Mutations (changes) in many different genes are now known to cause immune dysregulation. Some of these gene changes cause problems with the development or function of regulatory T cells (also called Tregs), which are a type of white blood cell that acts as a sort of peacekeeper (ie, regulators) for the immune system and is critical for maintaining control of immune responses.

For example, mutations in the gene called FOXP3 cause the regulatory T cells to not develop fully, leaving the immune system without important regulators. This is the cause of IPEX syndrome (see above). We now know that mutations in over 40 other genes can cause problems with the development or function of Tregs or other important types of white blood cells and can cause PIRD conditions with similarities to IPEX.

Initially, a PIRD diagnosis is based on clinical signs and symptoms. Autoimmunity that occurs early in life, is severe, and affects multiple organ systems may suggest the possibility of a PIRD. However, the best approach for early diagnosis is unknown at this time.

For certain types of PIRD, specific genetic testing is required to make a diagnosis. Genetic testing can often be very helpful in making a diagnosis of PIRD but may not find a specific gene mutation in every case. Care providers can perform gene testing by sequencing one gene or many genes at a time.

Sometimes, these tests can reveal new genetic mutations or variants, requiring further testing. In these cases, a combination of the following tests may help with diagnosis:

  • Measurement of key white blood cell types in blood including T cells, B cells, NK cells, and eosinophils, to see if the numbers are low, normal, or high.
  • Measurement of antibody (Immunoglobulin IgG, IgA, IgM, and IgE) levels in the blood. IgG, IgA, and IgM levels may be low, normal, or high, depending on the specific PIRD type. Often IgE levels are elevated.
  • Measurement of specific antibody levels to vaccines in the blood may detect a decreased ability to make immune responses to vaccines, in particular, the Pneumovax vaccine.
  • Measurement of Treg cells in blood may show abnormal numbers or function.
  • Detection of protein levels in blood or on blood cells is often insufficient. Tests to evaluate the function of blood cells may be required. These tests are usually available only in specialized research sites and not in clinical laboratories, which makes the diagnosis more difficult.

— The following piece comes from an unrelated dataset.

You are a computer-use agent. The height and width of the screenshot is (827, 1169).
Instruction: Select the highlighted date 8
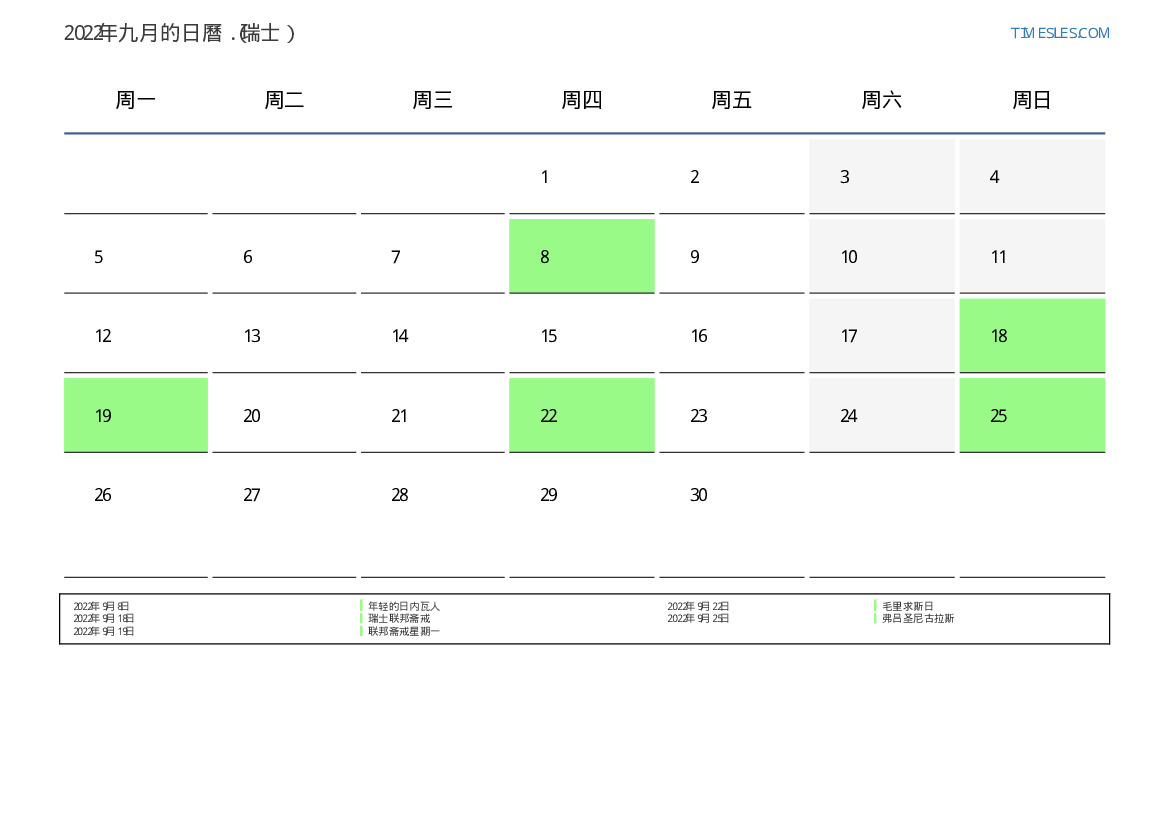point(581,256)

Treatment for PIRD varies depending on the disorder. Often, the severity of these disorders requires aggressive treatment to prevent long-term organ damage, disability, or death.

Treatments can include:

  • Supportive therapies, often the first line of treatment.
  • Medications (ie, tacrolimus, sirolimusa, batacept, JAK-inhibitors, TNF-inhibitors, etc) to decrease the immune response can help control symptoms and restore normal immune function in many cases.
  • Immunoglobulin replacement (IVIG or SCIG), for those with low IgG levels and/or poor antibody responses to vaccines and infections.
  • Hematopoietic cell transplantation (HCT), which can be curative for some PIRD disorders. There is limited information on HCT outcomes and there are many unanswered questions about the best approach at this time.